System design interview- consistent hash

Tags: , , , ,

Consistent hashing is a simple yet powerful solution to a popular problem: how to locate a server in a distributed environment to store or get a value identified by a key, while handle server failures and network change?

A simple method is number the servers from 0 to N – 1. To store or retrieve a value V, we can use Hash(V) % N to get the id of the server. 

However, this method does not work well when 1) some servers failed in the network (e.g, N changes) or 2)  new machines are added to the server. The only solution is to rebuild the hash for all the servers, which is time and resource consuming  Given that failures are common with a network with thousands of machines, we need a better solution. 

Consistent hash

Consistent hash is the solution to the above described problem. In consistent hash,  the data and the servers are hashed to the same space. For instance, the same hash function is used to map a server and the data to a hashed key.  The hash space from 0 to N is treated as if it forms a circle- a hash ring.  Given a server with IPX, by applying the hash function, it is mapped to a position on the hash ring.  Then for a data value V, we again hash it using the same hash function to map it to some position on the hash ring. To locate the corresponding server we just move round the circle clockwise from this point until the closest server is located.  If there is no server found, a first server will be used. This is how to make the hash space as a ring. 
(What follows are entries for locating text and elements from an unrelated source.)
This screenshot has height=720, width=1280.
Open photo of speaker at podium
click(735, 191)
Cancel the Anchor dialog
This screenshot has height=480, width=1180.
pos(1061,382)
For example, in the following figure, A, B, C, D are servers hashed on the ring. K1 and K2 will be served by B. K3 and K4 will be served by C.

consistent hash figure

One problem of this method is that some servers may have disproportionately large hash space before them. This will cause these servers suffer greater load while the remainder servers might serve too few data.  A solution is to create a number of virtually replicated nodes at different positions on the hash ring for each server. For example, for server A with ip address IPA, we can map it to M positions on the hash ring using Hash(IPA + "0")Hash(IPA +"1"),   Hash(IPA +"M - 1").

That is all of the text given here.